A theorem generally has a set-up - a number of condition s, which may be listed in the theorem or described beforehand. Then it has a conclusion - a mathematical statement which is true under the given set up. The proof, though necessary to the statement's classification as a theorem is not considered part of the theorem.
In general mathematics a statement must be interesting or important in some way to be called a theorem. Less important statements are called:
- lemma: a statement that forms part of the proof of a larger theorem. Of course, the distinction between theorems and lemmas is rather arbitrary, since one mathematician's major result is another's minor claim. Gauss' lemma and Zorn's lemma, for example, are interesting enough per se for some authors to stop at the nominal lemma without going on to use that result in any "major" theorem.

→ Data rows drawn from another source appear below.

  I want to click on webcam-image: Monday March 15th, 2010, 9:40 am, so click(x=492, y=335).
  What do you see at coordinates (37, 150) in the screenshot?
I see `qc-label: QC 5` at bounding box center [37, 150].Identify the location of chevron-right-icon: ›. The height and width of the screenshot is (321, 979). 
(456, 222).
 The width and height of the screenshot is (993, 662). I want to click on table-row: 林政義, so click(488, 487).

- corollary: a statement which follows immediately or very simply from a theorem. A proposition A is a corollary of a proposition or theorem B if A can be deduced quickly and easily from B.
- proposition: a result not associated with any particular theorem.

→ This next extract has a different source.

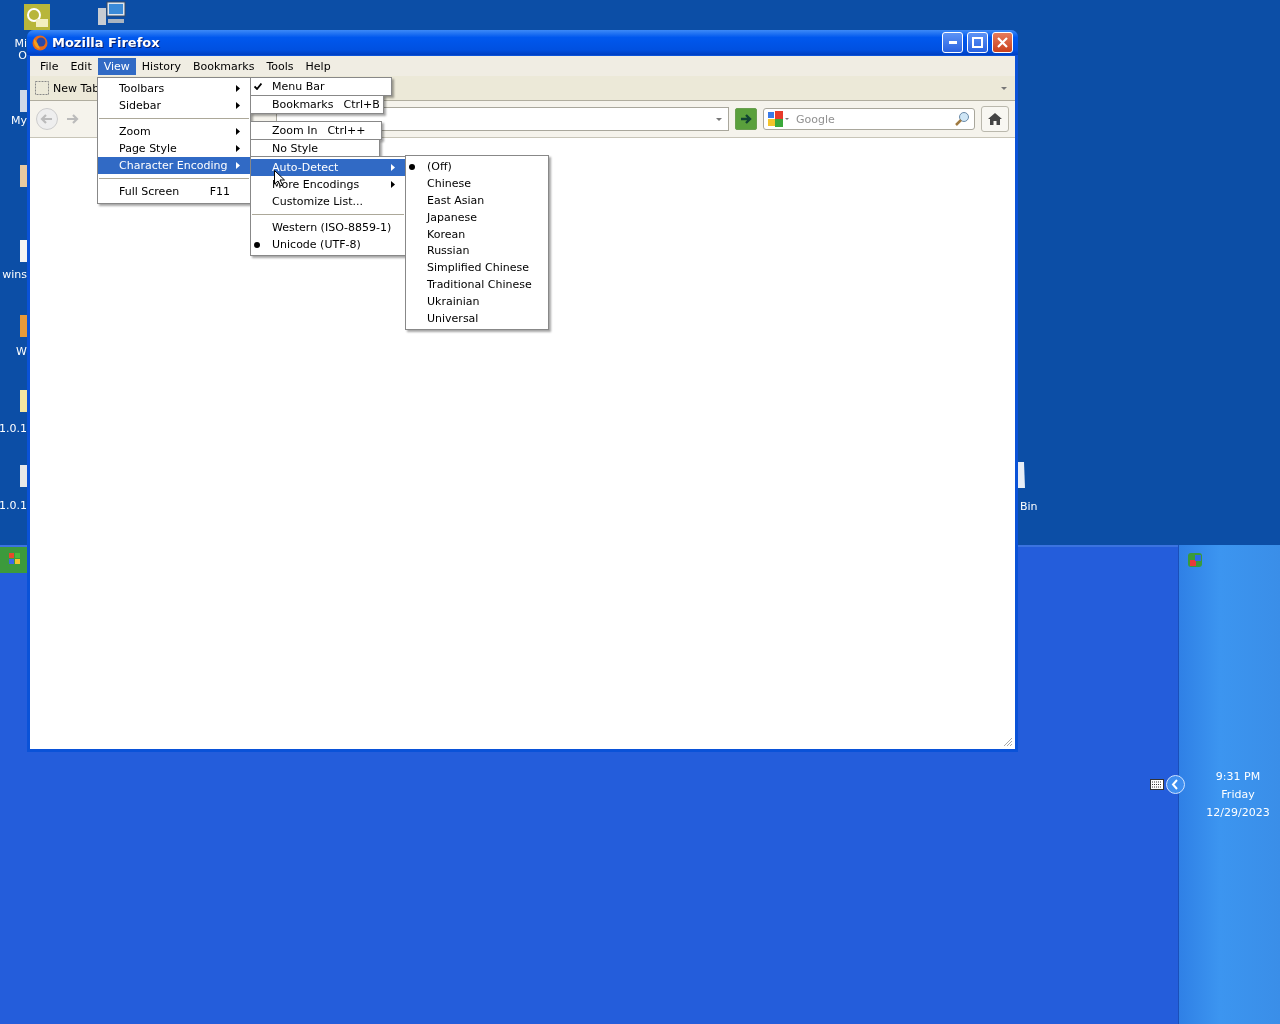 The height and width of the screenshot is (1024, 1280). I want to click on maximize-button, so click(978, 42).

- claim: a very minor, but necessary or interesting result, which may be part of the proof of another statement. Despite the name, claims are proven.
- remark: similar to claim. Probably presented without proof, which is assumed to be obvious.
A mathematical statement which is believed to be true but has not been proven is known as a conjecture.
As noted above, a theorem requires some sort of logical framework, this will consist of a basic set of axioms (see axiomatic system), as well as a process of inference, which allows to derive new theorems from axioms and other theorems that have been derived earlier. In propositional logic, any proven statement is called a theorem.